Introduction to ROS 🤖 : Part 1

ROS(Robot Operating System) is a meta-operating system consisting of libraries, tools, packages, etc used to develop a robot application. It provides the services that would be expected from an operating system, including hardware abstraction, low-level device control, implementation of commonly-used functionality, message-passing between processes, and package management.

Why ROS?

ROS is an open-source framework used to build robots. The main important feature of ROS is allowing you to understand the problems or challenges of the robot before going to build the actual hardware model. Also, it provides functionality for hardware abstraction, device drivers, communication between processes over multiple machines and visualization, etc.

Here we don't want to reinvent the wheel for using it, we can use the existing wheel. Similarly, we don't want to write all the code from the beginning, we can use the existing one for our project.

How does it work?

We already know what is a node. In the case of ROS, the nodes are capable of doing a particular task. The nodes communicate with each other via rostopics. Every ROS node receives or sends data to each other in publish/subscribe model.

As the name says the subscriber can subscribe to a topic from ROS master and the publisher can publish the topic to the ROS master, also if once the publisher and subscriber were connected the ROS master is not required for the same topic communication. For further clarification click here.

ROS installation

At first, if we are using ubuntu 16.04 we want to install ROS kinetic version, for ubuntu 18.04 we want to use ROS Melodic version or if we are using ubuntu 20.04 we want to install ROS Noetic version.

In my case, I'm using Jetson nano with ubuntu 18.04 so I want to proceed with the ROS Melodic version.

First, we want to set up our computer to accept software from packages.ros.org

sudo sh -c 'echo "deb http://packages.ros.org/ros/ubuntu $(lsb_release -sc) main" > /etc/apt/sources.list.d/ros-latest.list'

Setup your keys using

sudo apt install curl # if you haven't already installed curl
curl -s https://raw.githubusercontent.com/ros/rosdistro/master/ros.asc | sudo apt-key add -

update Debian package index

sudo apt update

There are three different ROS are available to install

Desktop-Full Install: ROS, rqt,rviz, robot-generic libraries, 2D/3D simulators and 2D/3D perception are available in this, (in the case of Jetson nano or raspberry pi desktop full version is not recommended).

sudo apt install ros-melodic-desktop-full

Desktop Install: ROS, rqt,rviz, and robot-generic libraries are only available in this.

sudo apt install ros-melodic-desktop

ROS-Base: ROS package, build, and communication libraries also there is no GUI for this.

sudo apt install ros-melodic-ros-base

Next, we want to set up the environment for that we have two options. In the first one, we can make a particular terminal a ROS environment.
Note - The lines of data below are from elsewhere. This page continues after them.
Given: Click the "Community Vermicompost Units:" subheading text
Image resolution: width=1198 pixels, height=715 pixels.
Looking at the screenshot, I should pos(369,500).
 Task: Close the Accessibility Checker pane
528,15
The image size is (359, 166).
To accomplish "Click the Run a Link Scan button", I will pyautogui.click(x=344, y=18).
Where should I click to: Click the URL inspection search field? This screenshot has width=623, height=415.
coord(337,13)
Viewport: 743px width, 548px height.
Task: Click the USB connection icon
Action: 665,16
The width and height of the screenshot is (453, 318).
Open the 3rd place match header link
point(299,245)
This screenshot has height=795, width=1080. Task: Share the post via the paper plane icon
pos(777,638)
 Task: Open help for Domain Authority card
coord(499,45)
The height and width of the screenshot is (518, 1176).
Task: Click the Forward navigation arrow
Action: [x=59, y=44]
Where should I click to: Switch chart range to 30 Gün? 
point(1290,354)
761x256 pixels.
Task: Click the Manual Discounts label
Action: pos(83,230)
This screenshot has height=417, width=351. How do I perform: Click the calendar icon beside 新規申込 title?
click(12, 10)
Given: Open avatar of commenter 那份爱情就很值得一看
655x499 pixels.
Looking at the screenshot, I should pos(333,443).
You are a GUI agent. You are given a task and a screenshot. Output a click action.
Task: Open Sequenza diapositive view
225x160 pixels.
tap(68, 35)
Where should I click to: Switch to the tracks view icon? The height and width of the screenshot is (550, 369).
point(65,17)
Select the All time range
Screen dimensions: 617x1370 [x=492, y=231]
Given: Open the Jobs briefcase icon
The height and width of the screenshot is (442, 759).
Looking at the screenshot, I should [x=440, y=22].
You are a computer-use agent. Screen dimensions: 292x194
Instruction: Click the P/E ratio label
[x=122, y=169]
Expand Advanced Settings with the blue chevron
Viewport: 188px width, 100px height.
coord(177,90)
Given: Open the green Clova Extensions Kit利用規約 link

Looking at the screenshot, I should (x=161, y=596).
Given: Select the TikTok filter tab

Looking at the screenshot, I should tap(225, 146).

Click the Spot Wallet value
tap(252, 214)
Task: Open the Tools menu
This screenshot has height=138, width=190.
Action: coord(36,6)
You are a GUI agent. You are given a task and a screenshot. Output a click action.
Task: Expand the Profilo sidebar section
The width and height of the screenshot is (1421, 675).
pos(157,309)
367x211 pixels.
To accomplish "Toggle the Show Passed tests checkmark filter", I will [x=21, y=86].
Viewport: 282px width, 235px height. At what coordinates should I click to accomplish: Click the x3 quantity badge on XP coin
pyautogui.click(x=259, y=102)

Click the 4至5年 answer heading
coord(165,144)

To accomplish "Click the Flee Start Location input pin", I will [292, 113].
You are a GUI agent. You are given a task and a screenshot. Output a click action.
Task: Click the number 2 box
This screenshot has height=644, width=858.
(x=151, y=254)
echo "source /opt/ros/melodic/setup.bash" >> ~/.bashrc
source ~/.bashrc

The next way of setting up the ROS environment is by editing the .bashrc file, for that first we need to type

gedit .bashrc

Then inside that editor, we can source the setup.bash for the version

source /opt/ros/melodic/setup.bash

To check whether it is a ROS environment or not, For that we want to enter.

echo $ROS_PACKAGE_PATH

For that particular terminal, it will show an error but if we open a new terminal and type the same, the error will be rectified.

To install some tools and other dependencies for building ROS packages, we need to enter

sudo apt install python-rosdep python-rosinstall python-rosinstall-generator python-wstool build-essential

If we haven't installed rosdep yet, install it.

sudo apt install python-rosdep

Then enter the command below

sudo rosdep init
rosdep update

Setting up workspace

Now we have installed ROS successfully. So then we need a workspace.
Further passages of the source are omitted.